Jennifer Adams, Barry Bennett, Haiping Huang, Tamer Koksalan, Dennis Jiang, Mathew Fay, Ian Gates, and Steve Larter
Petroleum Reservoir Group and Alberta Ingenuity Centre of Insitu Energy University of Calgary, Calgary, Alberta

The world oil inventory is dominated by heavy oils and tar sand (HOTS) bitumens in foreland basins generated almost entirely by the process of biodegradation. This process is a biologically-driven, complex reactive diffusion-dominated, in-reservoir oil alteration process that occurs under anaerobic conditions (Aitken et al., 2004) driven by oil-water reactions, usually at the base of the oil column producing methane and CO2 as by-products and concentrating heavy oil components (Head et al., 2003). In any reservoir with a water leg and has not been pasteurized, large volumes of lighter hydrocarbon components are consumed by microbial metabolism at the oil-water contact (OWC) or transition zone, which commonly results in significant vertical and lateral gradients in oil composition and thus oil viscosity (Larter et al., 2003, 2006a,b). The controls on progressive oil alteration and associated viscosity increase are related to the oil charge composition and charge rate history (Adams et al., 2006), mixing of fresh and biodegraded oils and diffusion of oil components (Koopmans et al., 2002), the extent of the water leg in the reservoir and nutrient supply, and the reservoir temperature history (Larter et al., 2003; 2006a). Temperature ultimately controls the rate of metabolism (decreases with increasing temperature) and survival of micro-organisms in the subsurface with reservoir pasteurisation at temperatures of 80°C and greater (Wilhelms et al., 2001).

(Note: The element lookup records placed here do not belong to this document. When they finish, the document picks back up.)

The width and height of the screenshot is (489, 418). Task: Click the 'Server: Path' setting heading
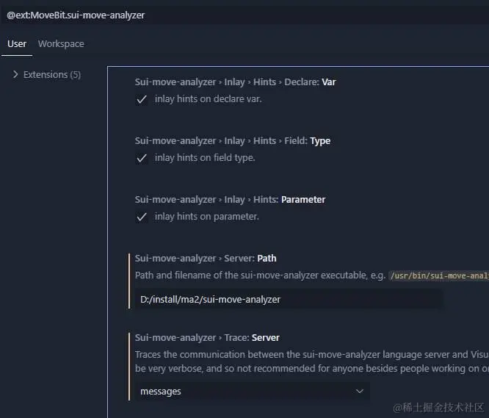pos(206,259)
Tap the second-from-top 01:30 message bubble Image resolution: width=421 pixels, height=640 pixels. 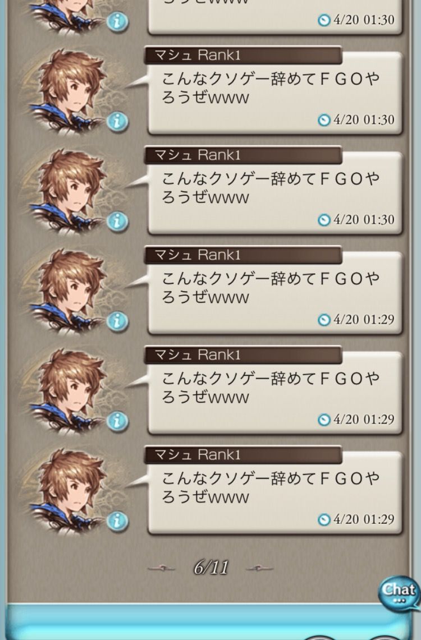pyautogui.click(x=275, y=93)
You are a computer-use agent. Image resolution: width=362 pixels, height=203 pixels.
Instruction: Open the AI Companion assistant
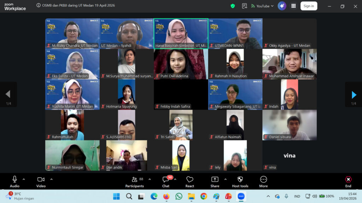[x=282, y=6]
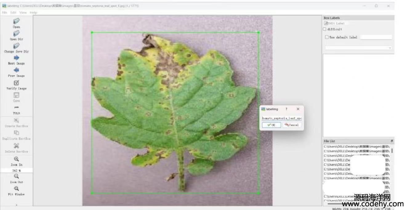Click the Open Dir icon
This screenshot has height=210, width=405.
tap(16, 34)
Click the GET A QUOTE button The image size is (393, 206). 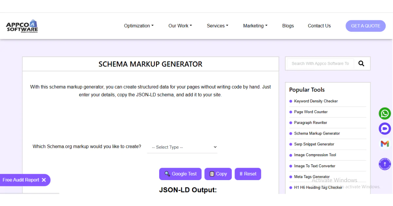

As a petroleum system evolves and biodegradation progresses, the complex interplay of these mass transport and biological processes leads to large spatial variation in fluid properties commonly seen across basins, and at field and reservoir scales. The defining characteristic of heavy and super heavy oilfields is the significant heterogeneities in fluid properties. For instance, viscosity can increase with depth by up to one hundred times across a 40-m thick reservoir (Figure 1c; Larter et al., 2006). Viscosity variations can often dominate the oil phase mobility ratio (oil effective permeability:oil viscosity) distribution which in turn controls production behavior under primary and thermal recovery. Surprisingly, traditional heavy oil and tar sand exploration and production strategies rely significantly on characterization of key reservoir heterogeneities and assessments of fluid saturations, but in most reservoir simulations and operation design, fluid properties are assumed constant! An ability to accurately predict the petroleum biodegradation levels, and thus pre-drill fluid properties, facilitates targeting of the most economic prospects for future development. Also, detailed spatial characterization of oil variability is crucial to developing recovery strategies, well placement, production schedules to optimize recovery and minimize downstream costs.

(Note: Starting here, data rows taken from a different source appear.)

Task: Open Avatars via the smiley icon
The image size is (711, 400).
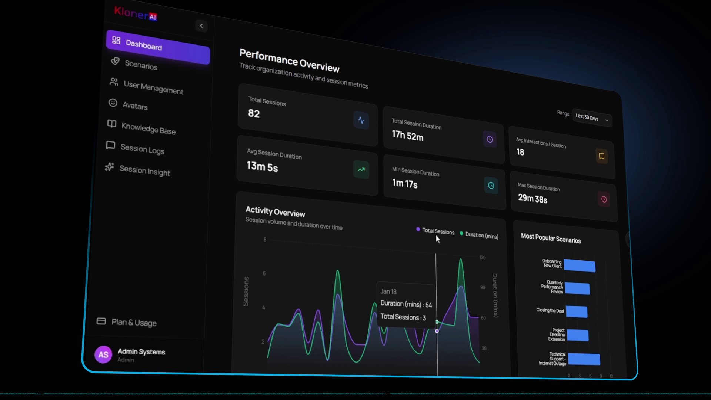Action: point(113,103)
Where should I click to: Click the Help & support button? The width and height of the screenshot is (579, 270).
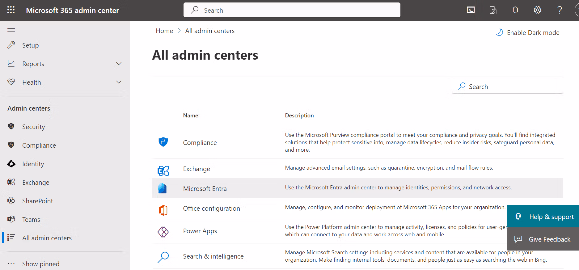point(544,217)
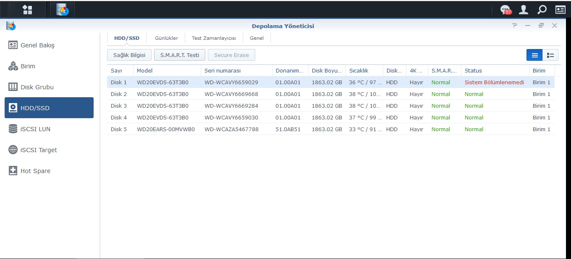Open the notifications chat bubble icon
This screenshot has height=259, width=571.
click(x=506, y=10)
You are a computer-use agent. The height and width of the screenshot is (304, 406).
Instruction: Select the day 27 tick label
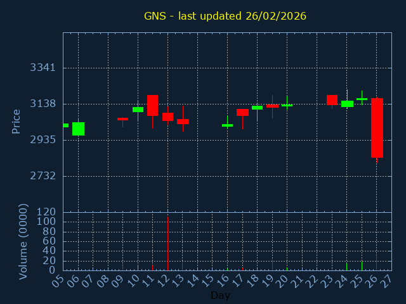(386, 279)
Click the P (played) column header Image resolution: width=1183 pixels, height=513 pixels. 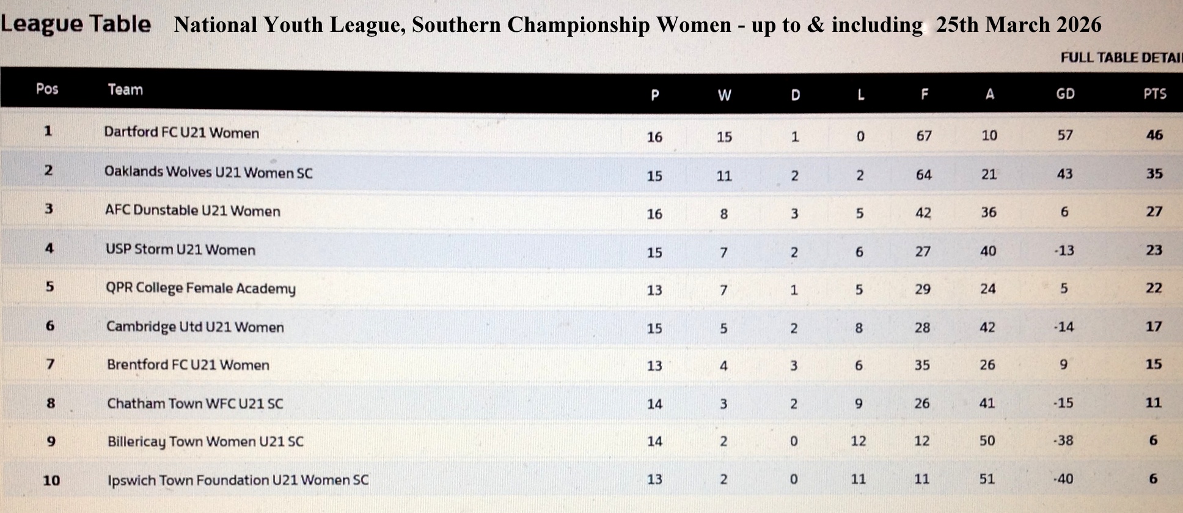tap(654, 95)
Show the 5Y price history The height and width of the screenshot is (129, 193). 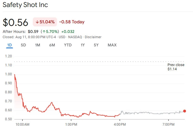[x=96, y=45]
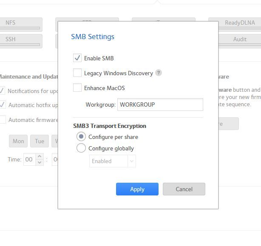This screenshot has height=246, width=261.
Task: Expand the Enabled encryption dropdown
Action: click(112, 161)
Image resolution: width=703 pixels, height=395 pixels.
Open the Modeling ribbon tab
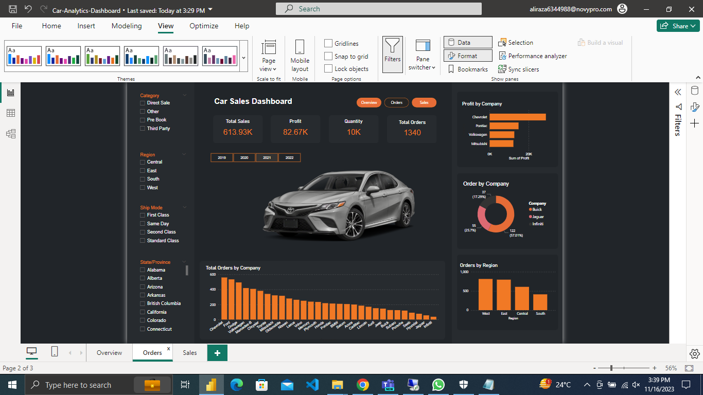(126, 26)
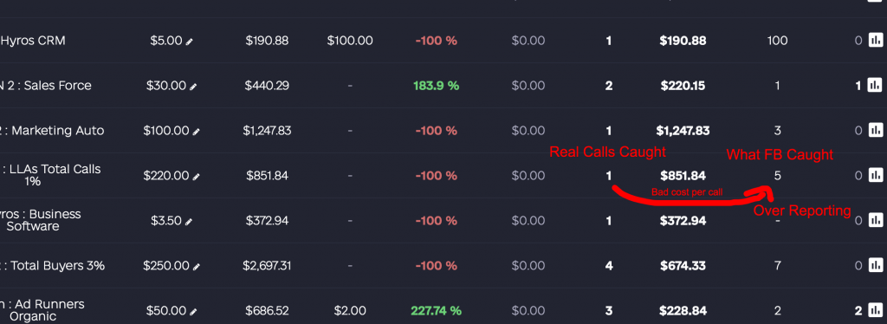
Task: Open bar chart for Ad Runners Organic row
Action: click(x=875, y=310)
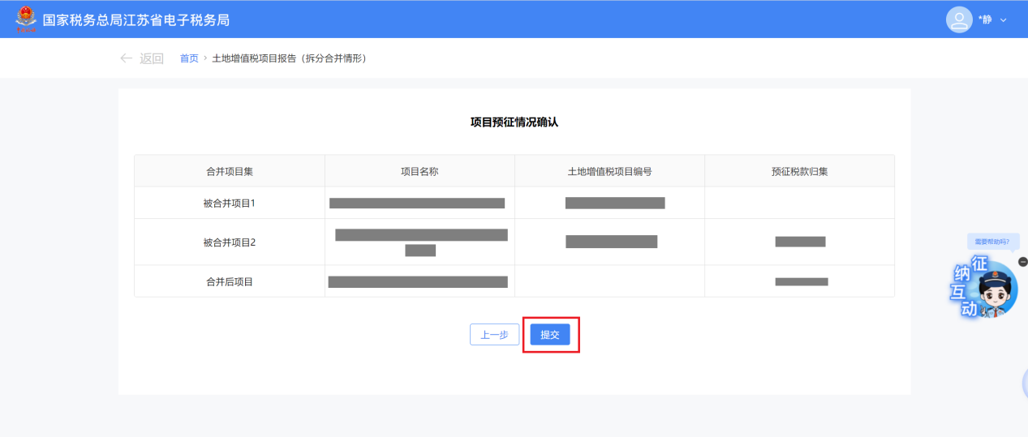Select the 被合并项目1 row label
The height and width of the screenshot is (437, 1028).
pyautogui.click(x=230, y=203)
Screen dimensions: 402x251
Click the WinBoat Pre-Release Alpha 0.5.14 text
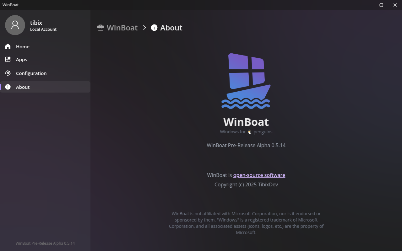pyautogui.click(x=246, y=145)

Thermal history of a reservoir is a key control on petroleum biodegradation in the deep subsurface. In the Alberta basin, Lower Cretaceous sandstone reservoirs host over 1.3 trillion barrels of tar sands and heavy oils, which share a common source rock (Figure 1a), but exhibit varying levels of biodegradation (Brooks et al., 1990). In general, oil biodegradation levels increase to the east and north across Alberta and oil quality decreases from API gravity of 6 in the eastern tar sands to 38 in the Gething Formation pools west of the Peace River tar sands. Burial history modelling predicts heating of these Gething reservoirs to temperatures over 80°C shortly after charging started, which effectively pasteurised them prior to later uplift and reservoir cooling (Figure 1b), and explains the minimal or no biodegradation observed. In contrast, the nearby Peace River tar sands are heavily degraded and remain biologically active today; however, somewhat elevated reservoir temperatures (time average = 50°C; Figure 1b) and complete reservoir filling may have slowed degradation rates (Figure 2b). This thermal history ultimately led to preservation of essentially non-degraded oils in pasteurised Lower Cretaceous reservoirs to the west of the Peace River tar sand area, while heavily degraded oils are found in Peace River and severely degraded oils at Athabasca (Adams et al., 2006). The regional oil viscosity trends broadly also follow this pattern.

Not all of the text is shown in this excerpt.